Il punto è la direzione in cui un app del genere spinge il significato stesso dell’immagine, che si volatilizza diventando impermanente come parole pronunciate e non scritte, inaugurando un nuovo uso del linguaggio fotografico perfettamente parallelo a quello parlato. “Verba volant scripta manent”: varrebbe adesso anche per la fotografia con tutto ciò che ne consegue.
In quello che potremo chiamare fotolinguaggio – sempre più universale e pervasivo – le immagini non sono più scattate con attenzione alla composizione, alla luce, non vi è più il desiderio di una bellezza idealizzata ma ci sono “immagini in libertà”, il corrispettivo di parole pronunciate senza pensarci troppo.
I teenagers di oggi, gli utilizzatori più giovani di questa app, hanno conosciuto l’altro, la socialità, in un contesto in cui già esistevano facebook e gli smartphone: siamo sicuri che le generazioni precedenti siano in grado di capire in che modo funzionano i loro cervelli? Come pensano? Questo parlare per immagini modifica effettivamente il cervello e la capacità di leggere le fotografie? Queste nuove immagini diventano forse sempre più simili a quelle effimere mentali?
Quello che noi chiamiamo ipervisualità e iperconnnessione è per i ragazzi di oggi la norma: sono giovani postfotografici in un’era postfotografica, la foto non ha più – solo o prevalentemente – la funzione di ricordo, memoria, il gesto fotografico quotidiano perde sacralità, si allenta la tensione verso la perfezione e l’idealizzazione.
Che aspetto avrà una fotografia che non è fatta per essere conservata?

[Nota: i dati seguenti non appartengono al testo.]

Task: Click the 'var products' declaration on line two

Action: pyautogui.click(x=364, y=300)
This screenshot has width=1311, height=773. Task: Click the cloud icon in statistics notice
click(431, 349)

Di sicuro l’obiettivo principale non sarà quello di fare una “bella” fotografia o, nel caso di un autoritratto, non ci sarà la preoccupazione di inviarne uno in cui pensiamo di essere “venuti bene”. C’è qualcosa di liberatorio nell’idea di un’immagine impermanente: le foto che ci ritraggono e che siamo disposti a pubblicare su facebook o incorniciare ed esporre in bella vista nelle nostre case ci ritraggono solitamente al meglio, mentre se mandassimo una foto a qualcuno con la sicurezza che possa essere vista solo un paio di secondi probabilmente saremmo più disposti a farci vedere in tutta la nostra ordinaria mediocrità: immagini anche brutte ma spontanee, schiette, sincere, immagini per una conversazione spicciola.
Per approfondire, dialogare su temi profondi, resta invece la fotografia “seria”.
Tutte queste rivoluzioni che impatto avranno sulla fotografia di moda e commerciale? Avevo già approfondito nel mio post su Instagram alcuni aspetti della trasformazione della fotografia nella nuova era postfotografica, e anche l’abitudine a scambiarsi immagini effimere con Snapchat mi sembra ridurre commercialmente l’efficacia dell’utilizzo di un’estetica snapshot, innovazione deflagrante nei primi anni ’90, oggi divenuta ordinaria modalità di comunicazione collettiva.
Forse lo scenario futuro più plausibile è nella dilatazione della forbice estetica fra le immagini scambiate sui social networks e nelle diverse chat e quelle utilizzate a scopi commerciali: per catturare l’attenzione ci sarà bisogno di immagini perfette, studiate, patinate, ben composte, insomma più Sølve Sundsbø e meno Terry Richardson?